::: Extracted entries
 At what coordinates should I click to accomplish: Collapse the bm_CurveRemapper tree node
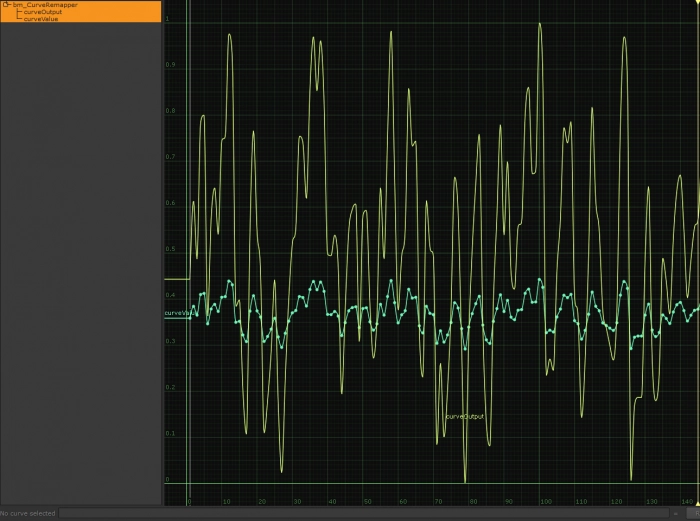point(6,5)
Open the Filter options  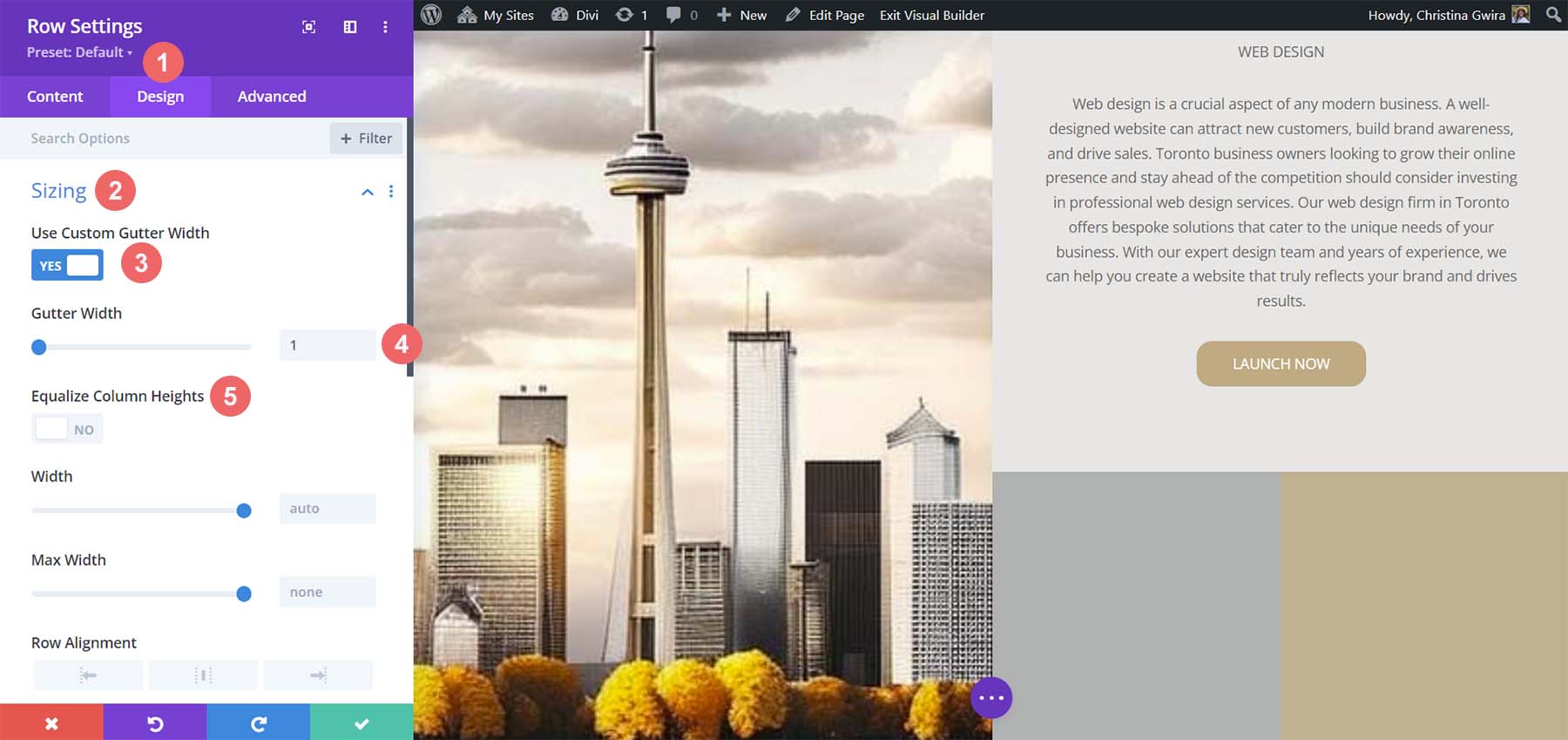tap(366, 138)
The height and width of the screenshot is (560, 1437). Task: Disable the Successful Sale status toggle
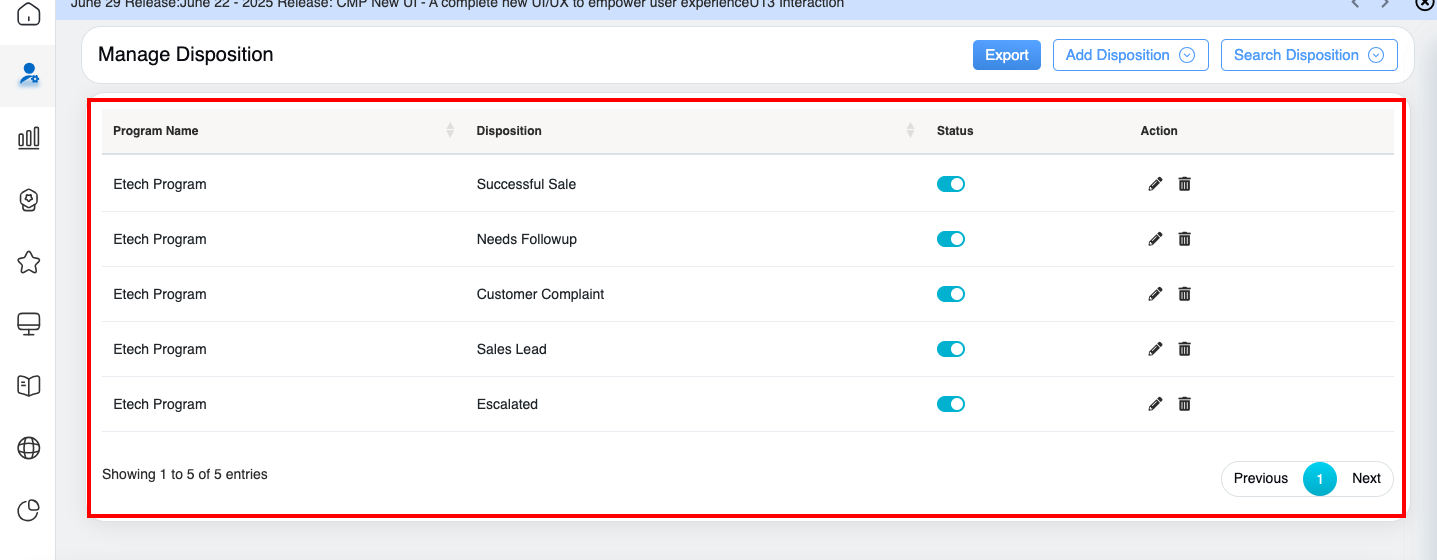(x=950, y=184)
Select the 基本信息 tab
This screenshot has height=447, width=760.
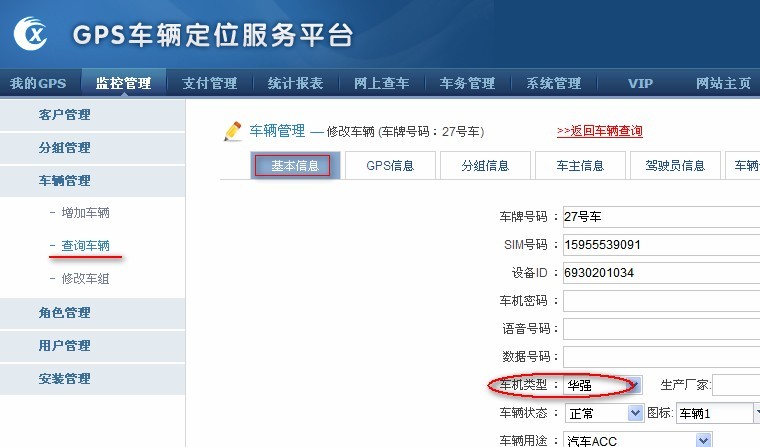(x=293, y=166)
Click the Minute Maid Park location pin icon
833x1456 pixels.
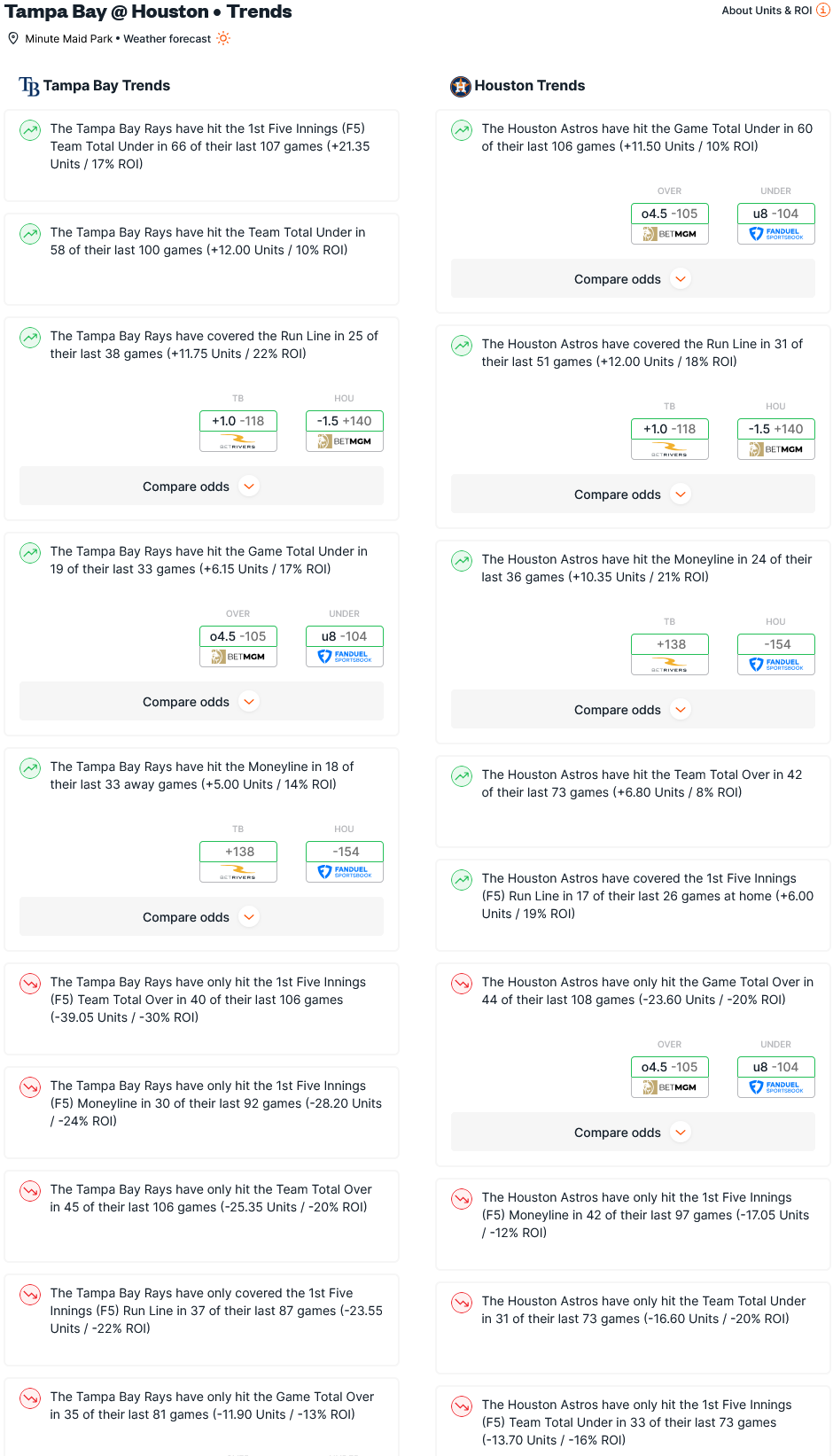point(13,38)
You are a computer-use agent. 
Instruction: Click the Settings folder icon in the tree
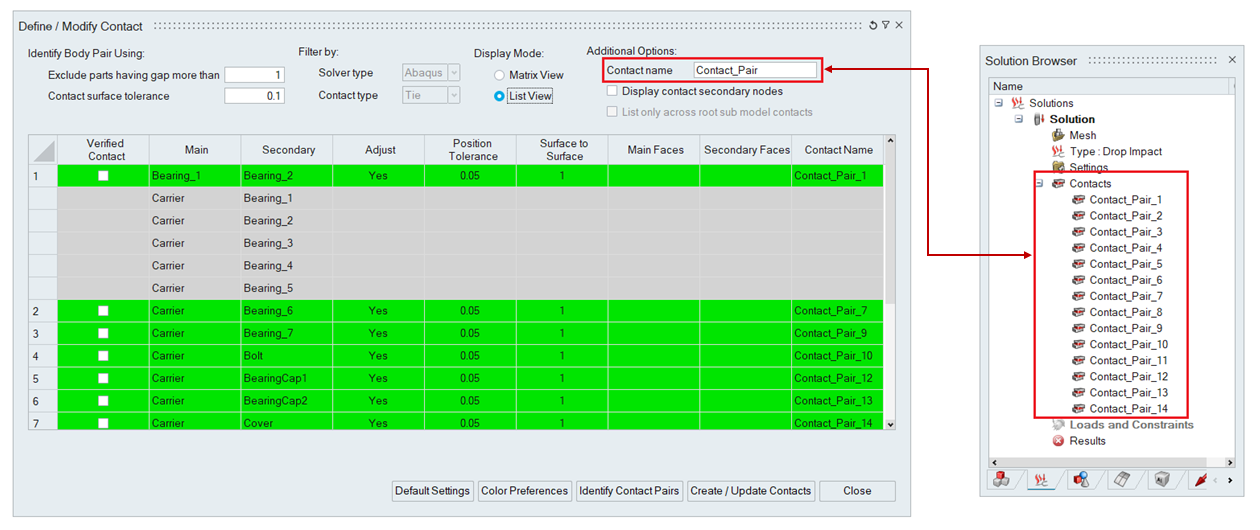coord(1059,167)
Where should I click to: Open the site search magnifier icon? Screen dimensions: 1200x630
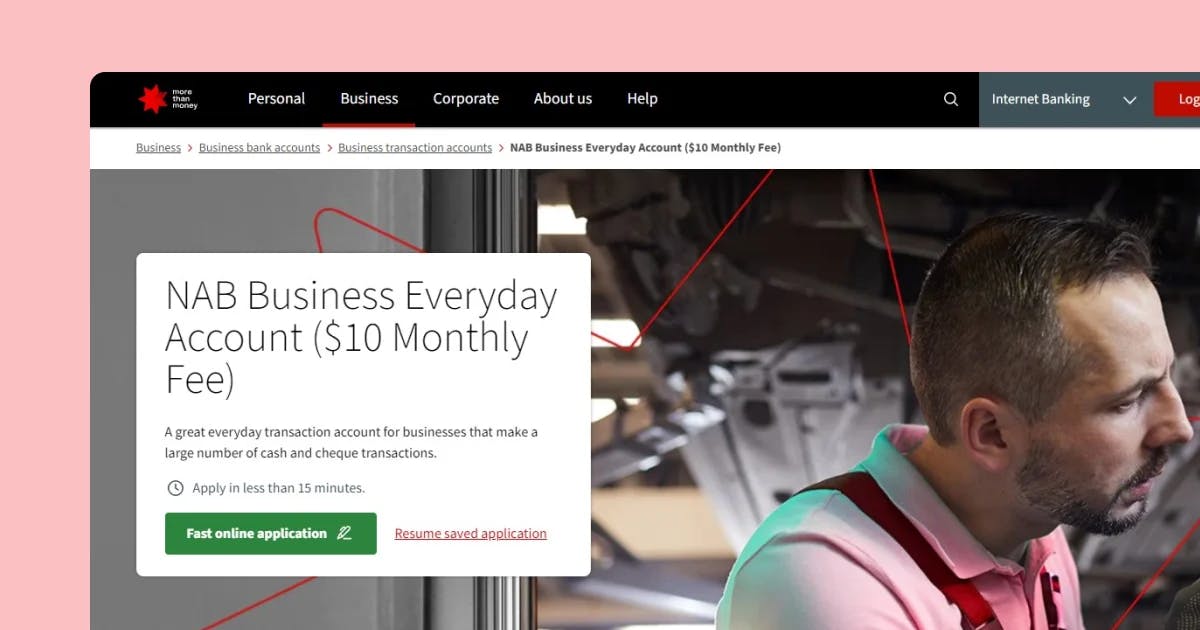tap(951, 99)
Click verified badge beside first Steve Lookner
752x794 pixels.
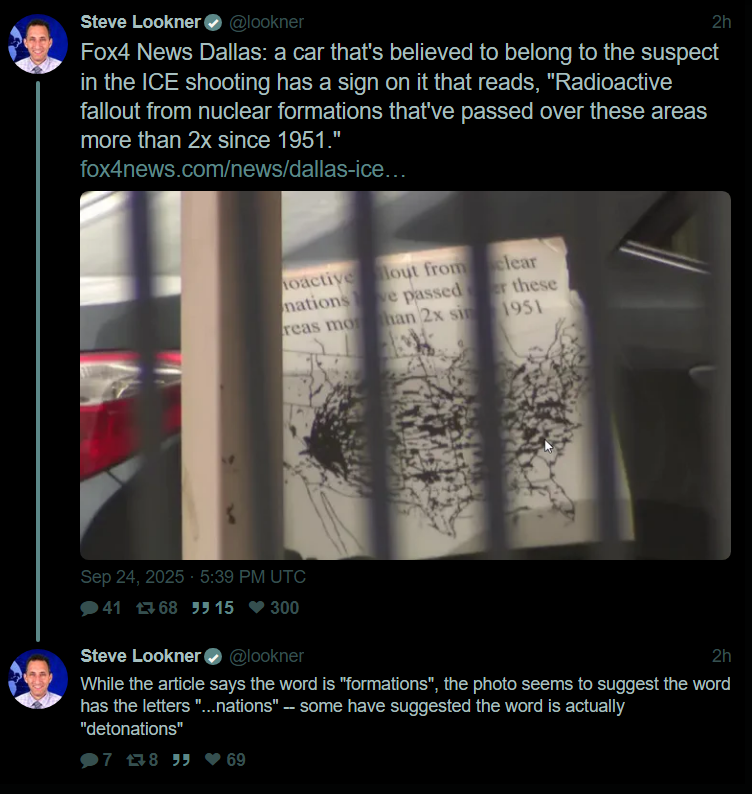point(213,23)
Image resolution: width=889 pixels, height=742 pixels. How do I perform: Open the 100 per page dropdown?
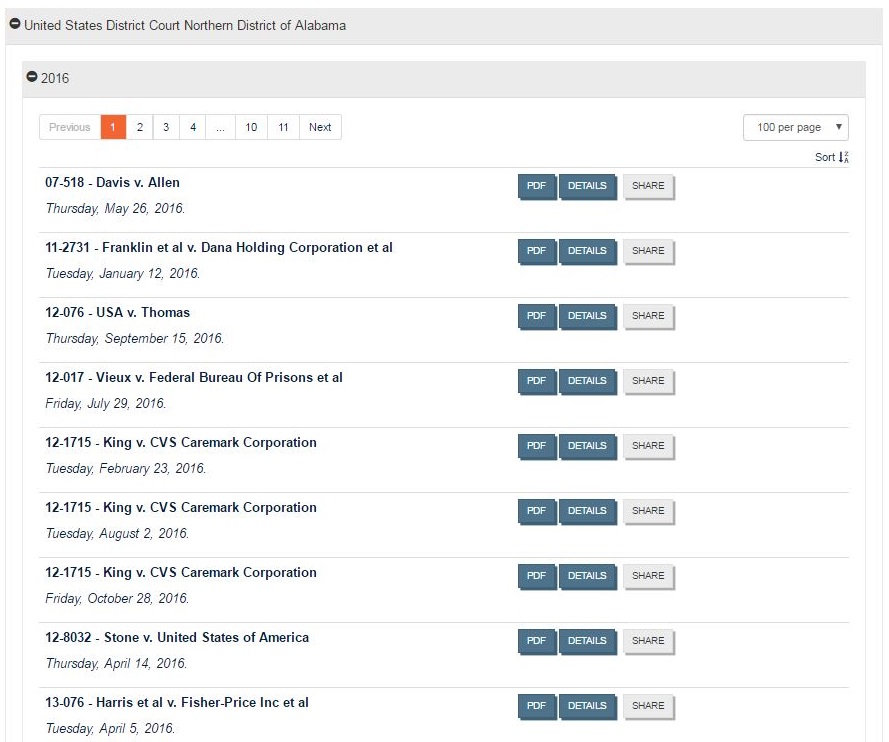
::::::
Work task
Nothing but the lines from the one with "This screenshot has height=447, width=760." to the one with "Click verified badge" above, both included, should be transcribed, exactly and without pictures.

Response area
This screenshot has height=447, width=760.
(x=293, y=166)
Click the Minute Maid Park location pin icon
833x1456 pixels.
point(13,38)
You are a computer-use agent. 
Instruction: Click the Settings folder icon in the tree
coord(1059,167)
Where should I click to: Open the site search magnifier icon? Screen dimensions: 1200x630
tap(951, 99)
Click verified badge beside first Steve Lookner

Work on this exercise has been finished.